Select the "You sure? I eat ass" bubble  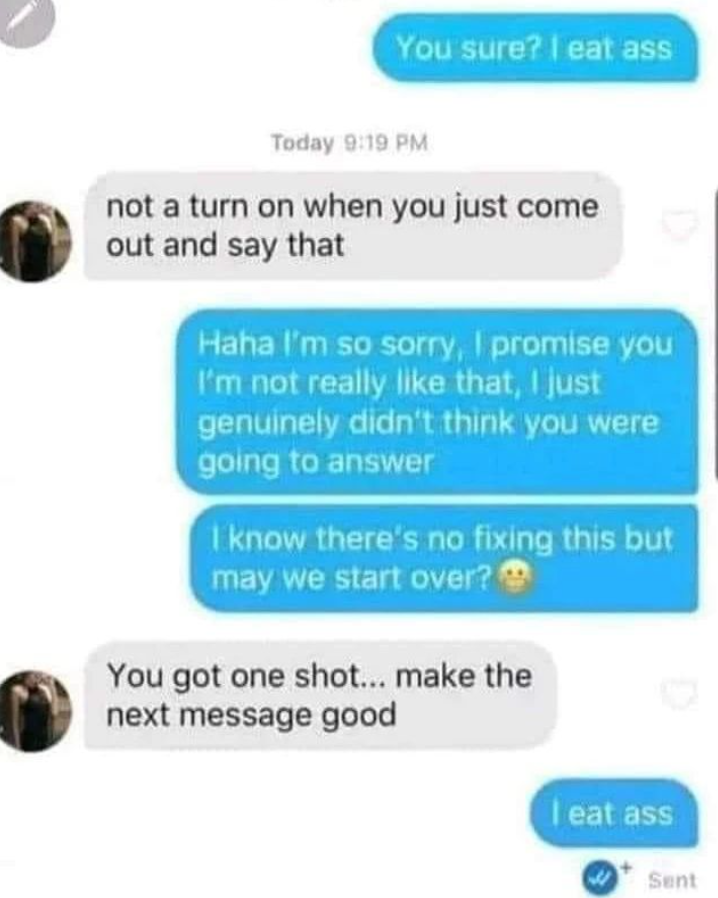tap(535, 48)
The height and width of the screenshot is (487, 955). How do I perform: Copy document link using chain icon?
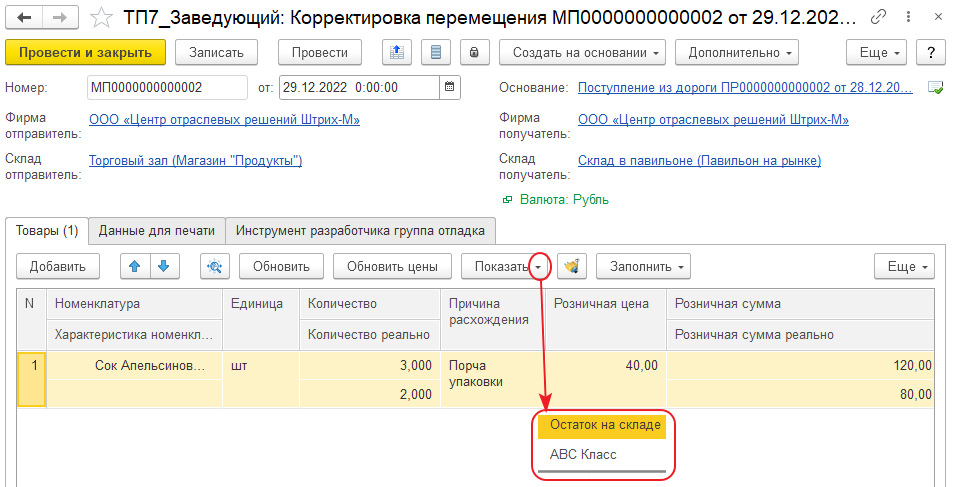click(x=878, y=17)
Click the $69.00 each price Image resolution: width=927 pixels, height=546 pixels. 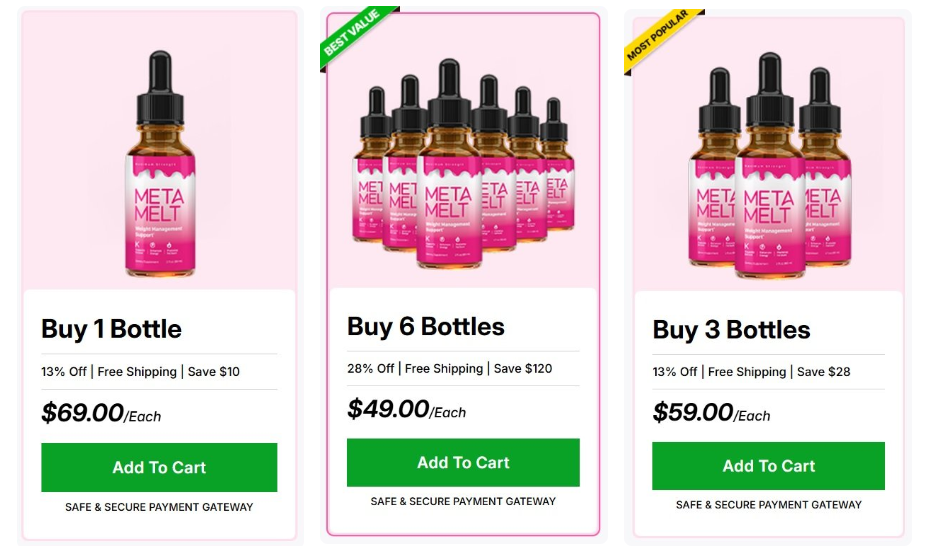pyautogui.click(x=101, y=413)
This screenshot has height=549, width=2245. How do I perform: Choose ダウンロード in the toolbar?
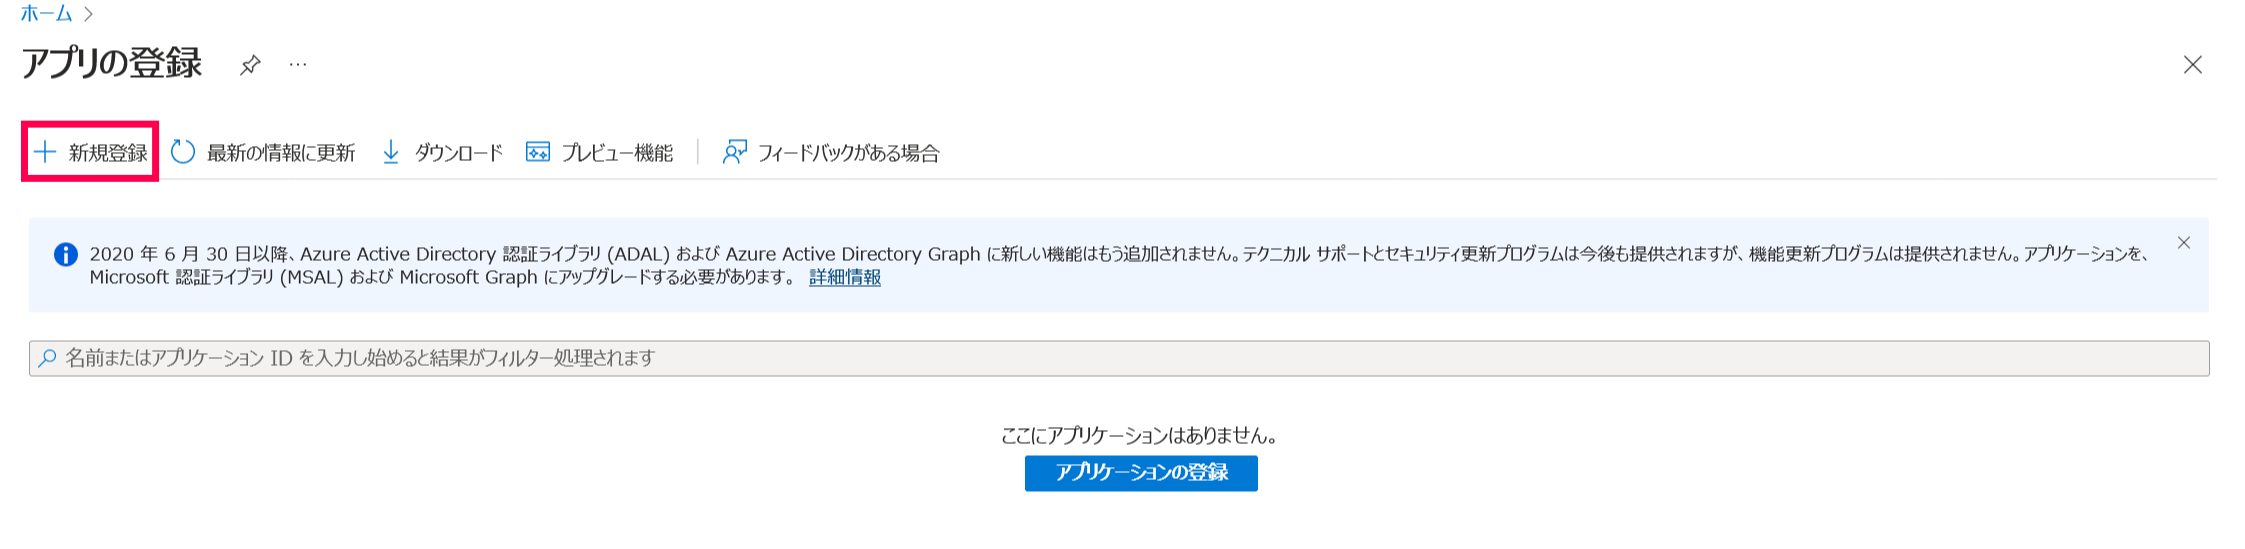459,153
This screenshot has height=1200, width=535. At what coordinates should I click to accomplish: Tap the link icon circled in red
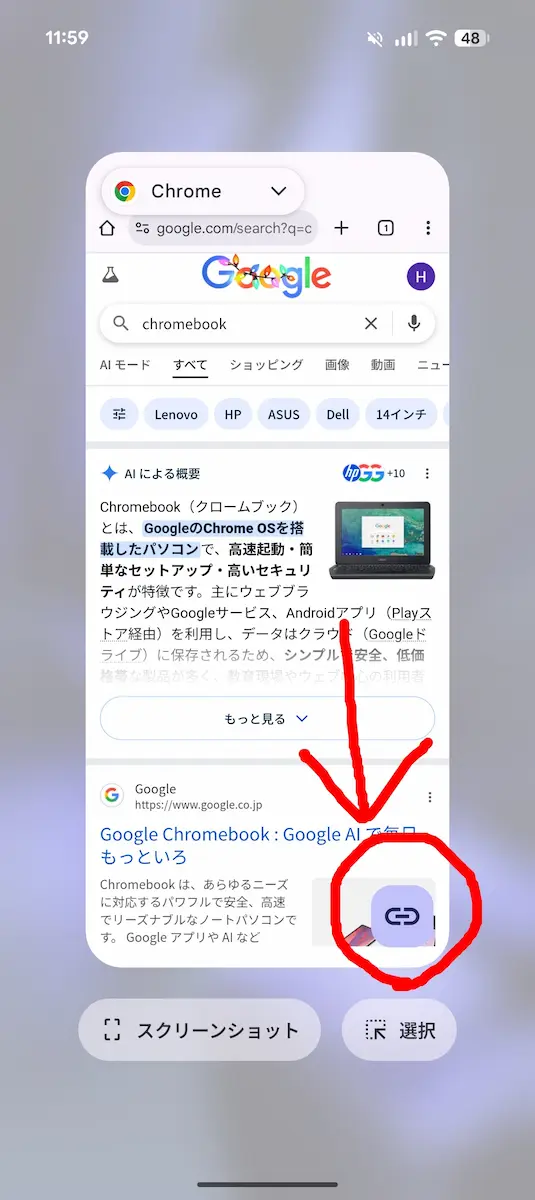tap(401, 916)
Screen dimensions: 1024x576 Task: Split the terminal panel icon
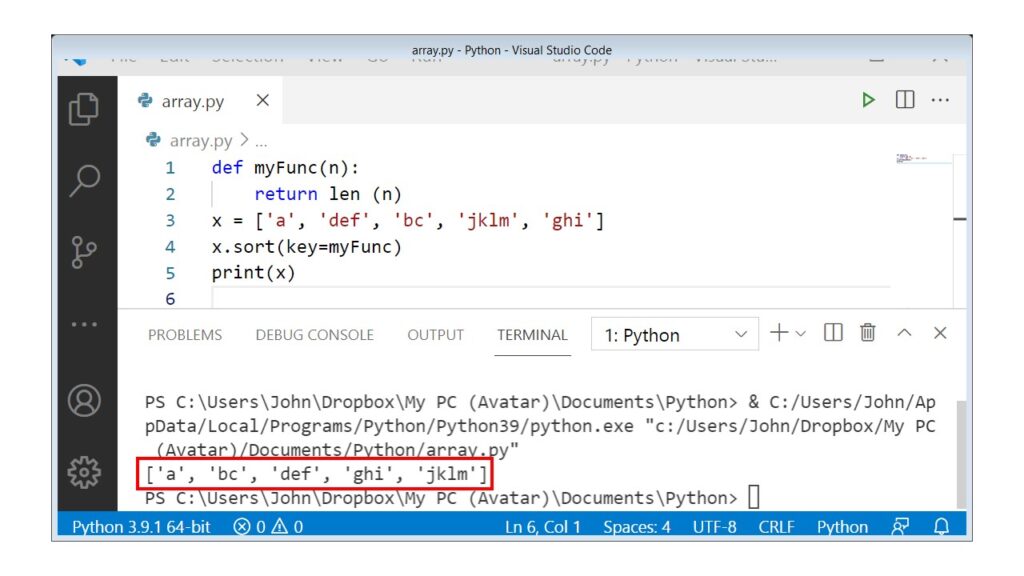(x=832, y=334)
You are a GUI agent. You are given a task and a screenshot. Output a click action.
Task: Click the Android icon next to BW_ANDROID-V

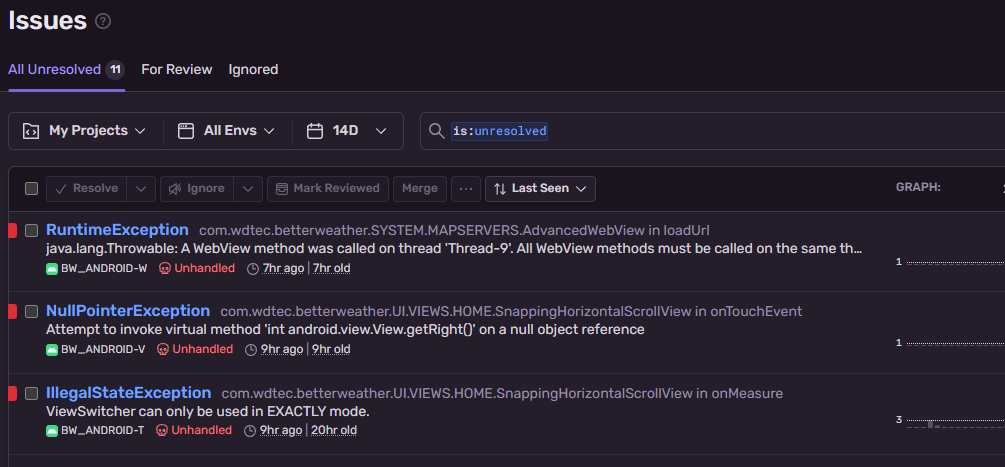(52, 349)
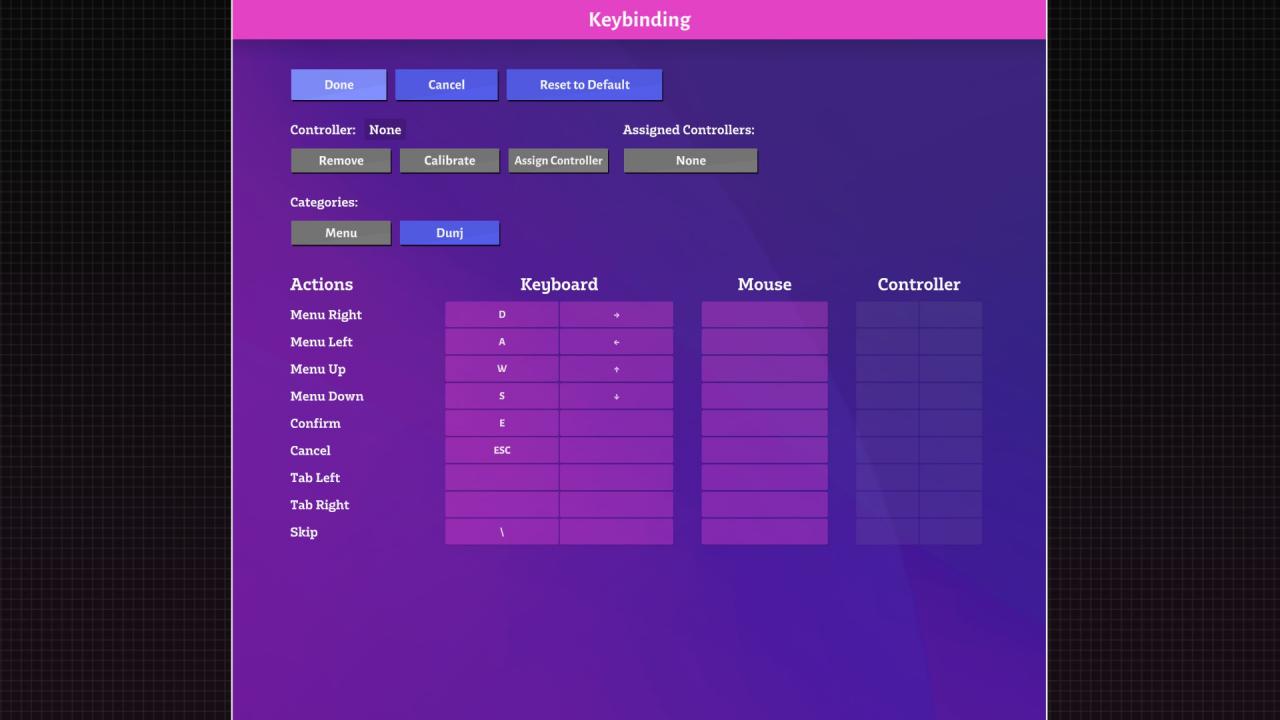Reset keybindings with Reset to Default

tap(584, 85)
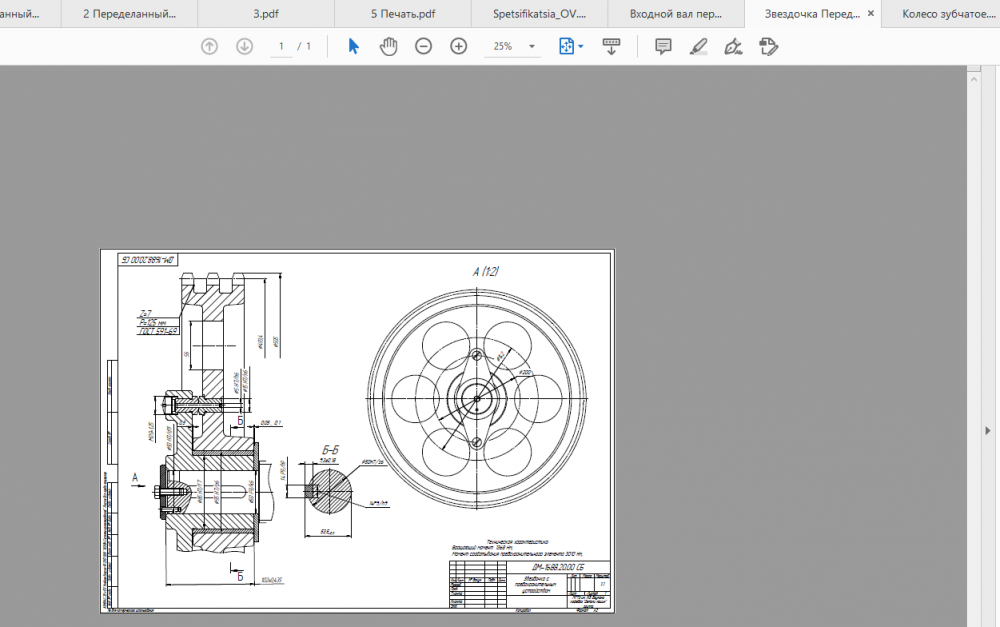Open the Spetsifikatsia_OV document tab
Image resolution: width=1000 pixels, height=627 pixels.
pyautogui.click(x=540, y=14)
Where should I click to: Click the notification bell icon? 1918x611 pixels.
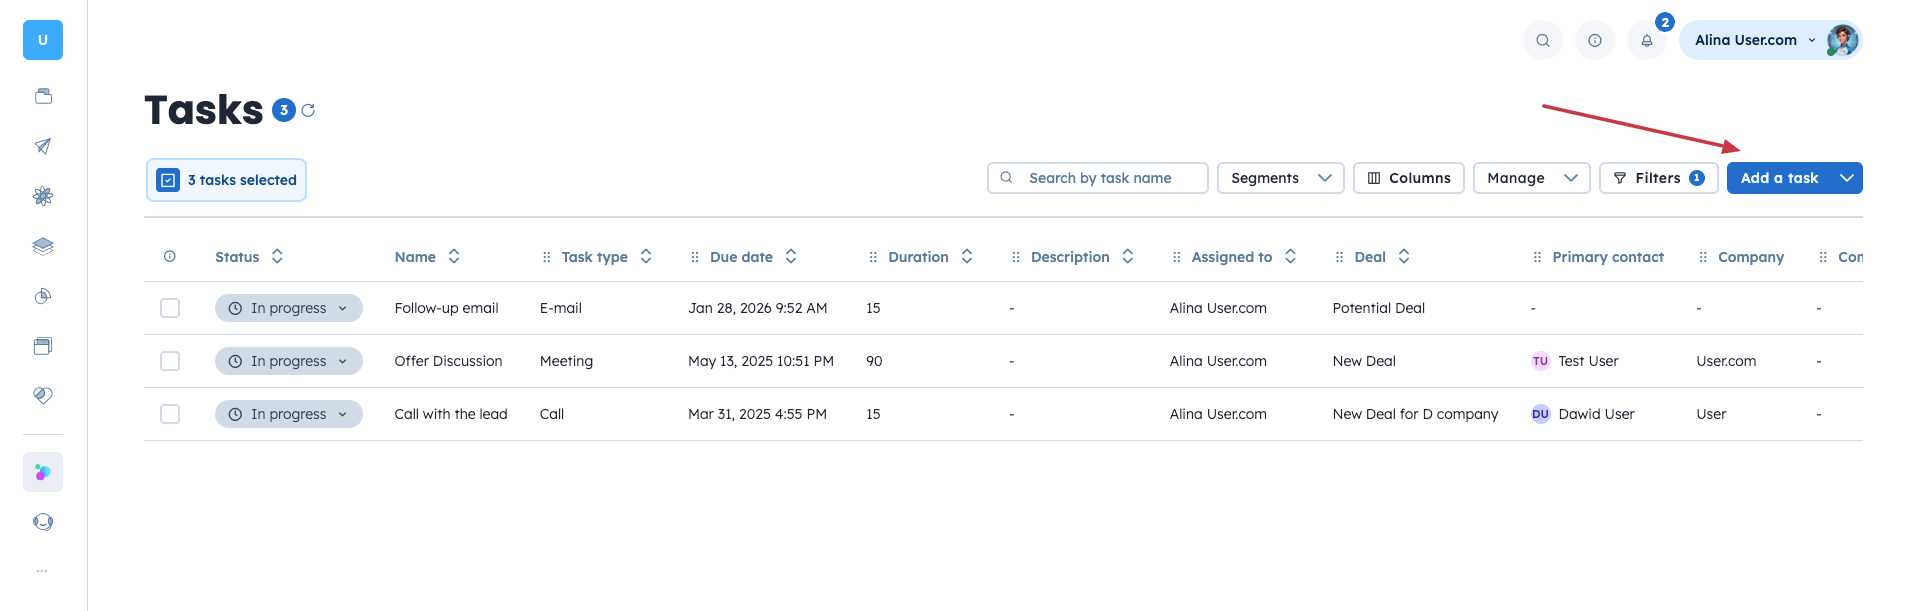[x=1646, y=41]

· · · · · · ·

▶ Required work
Before answering, please find the line containing "Task: Click the" above, then copy exactly from it through the last line of the entries, both included, without pictures.

▶ Task solution
Task: Click the Android icon next to BW_ANDROID-V

(52, 349)
Reset keybindings with Reset to Default

tap(584, 85)
Open the Spetsifikatsia_OV document tab
Image resolution: width=1000 pixels, height=627 pixels.
pyautogui.click(x=540, y=14)
Where should I click to: Click the notification bell icon? 1918x611 pixels.
[x=1646, y=41]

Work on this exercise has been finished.